**Excerpt:**
* * * * * * * * *
SQL Server with Mr. Denny


January 11, 2008  6:40 PM

New Article: Determining SQL Server database storage requirements



Posted by: Denny Cherry
Article, Config, DataManagement, SQL, SQL Server 2005, SQL Server 2008

I’ve published a new tip over on SearchSQLServer.com entitled “Determining SQL Server database storage requirements“.

Denny

January 10, 2008  8:00 AM

SQL CLR: The What, When, Why and How.



Posted by: Denny Cherry
CLR, Config, SQL

There are two camps when it comes to SQL CLR.  The DBA camp, which says don’t use it, it’ll kill your SQL Server and the Developer camp which says that it will save you loads of time and that you should use it for everything.  These two different camps also represent the different messages which Microsoft is giving out as well.  I highly recommend that DBAs sit in on a Microsoft developer track session and that developers sit in on a DBA track session some time.  You’ll see a wide difference in the message about CLR in the sessions.

SQL CLR while powerful can not save the world as we know it from T/SQL.  SQL CLR has it’s uses, and it has times when it is the wrong option.  It can most definitely not do everything.  First of all, you’ll notice that I call it SQL CLR not just CLR.  This is because only a subset of the .NET CLR is supported by SQL Server.  This subset it called the SQL CLR.  The official list of supported libraries can be found here.  If it isn’t on that list it’s not officially supported by Microsoft.  What do I mean by supported?  Well in basic terms if you are using a .NET CLR library which isn’t on that list and you start having performance issues, Microsoft can require that you remove the CLR code from the SQL Server before troubleshooting the issue.  The official support policy from Microsoft can be found in MSKB article 922672.

Now with all that said what exactly can SQL CLR functions and procedures be used for?
* * * * * * * * *
**Stored data:**
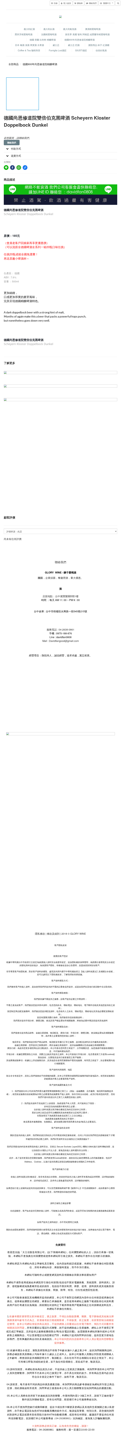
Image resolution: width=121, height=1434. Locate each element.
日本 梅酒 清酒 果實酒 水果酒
* * * * * * * * *
**Tasks and exercises:**
**a.** Rewrite the SQL CLR post starting with "There are two" and going on through "in the sessions.", with "loads of time" changed to "a great deal of time".
**b.** Answer these questions about the SQL CLR post:
(i) According to the DBA camp, what will SQL CLR do to your SQL Server?
(ii) What name is given to the subset of the .NET CLR that SQL Server supports?
(iii) Which MSKB article holds Microsoft's official support policy?
**c.** Continue the SQL CLR post, starting after its final line.

**Outputs for the tasks:**
**a.**
There are two camps when it comes to SQL CLR.  The DBA camp, which says don’t use it, it’ll kill your SQL Server and the Developer camp which says that it will save you a great deal of time and that you should use it for everything.  These two different camps also represent the different messages which Microsoft is giving out as well.  I highly recommend that DBAs sit in on a Microsoft developer track session and that developers sit in on a DBA track session some time.  You’ll see a wide difference in the message about CLR in the sessions.

**b.**
(i) It will kill your SQL Server.
(ii) The SQL CLR.
(iii) MSKB article 922672.

**c.**
SQL CLR code is extremely powerful, and when it comes to some kinds of work can be much faster than T/SQL code.  Some examples are advanced math, string manipulation, string searching, pattern matching, etc.  Places where SQL CLR will be slower than native T/SQL will be when general data manipulation and data searching.  When writing SQL CLR functions and procedures do remember that if the .NET code has to go back to the database for any reason that data access will not be slower than doing the data access natively within T/SQL.  If nothing else you have to account for the additional time to connect to the SQL Server, check credentials and move into the correct database.  All of which takes time.  When updating records from .NET code you have to process the records one at a time.  While .NET is great at processing records row by row, SQL isn’t.  SQL will be very slow when it comes to actually processing the updates as it is optimized for record set processing not row by row processing.

Now that I know what I can do with it, when should I?

When deciding to write a .NET SQL CLR function or procedure you first need to decide; Is the SQL Server the right place to do this?  Often times the front end, or middle end (if you have an N tier application) may be a better place to do the work.  For example formatting phone numbers via a .NET function should be done on the front end, not in the database.  Encrypting a credit card number should be done in the middleware or the SQL Server (if you have a middleware layer do it there).  You probably don’t want to install the encryption method and certificate that you use to encrypt data on the end users computer.  The general rule that I like to live by is to put as much .NET code outside of the SQL Server as possible, either in the middleware or in the front end.  Now there are also times when putting the code within the SQL Server is the right place to put it.  Say that you are doing a data warehouse load and you need to parse the text of a NVARCHAR(MAX) field looking for specific key words or phrases, and if these key words or phrases exist you need to add rows somewhere else.  T/SQL may not be the best option for this.  A Full Text search will be inefficient as you will have to search the entire table every time.  A regular T/SQL LIKE command will be very slow as indexes can’t be used, and searching through large pieces of text takes SQL a lot of time.  But if you use a SQL CLR function this can be done with very little CPU time using what are called Regular Expressions.  Regular Expressions are a basic .NET function which allows you to quickly and easily search a block of text.  (Since I’m not a .NET programmer I’m not going to dive into using regular expressions, however here is an MSDN article on the topic.)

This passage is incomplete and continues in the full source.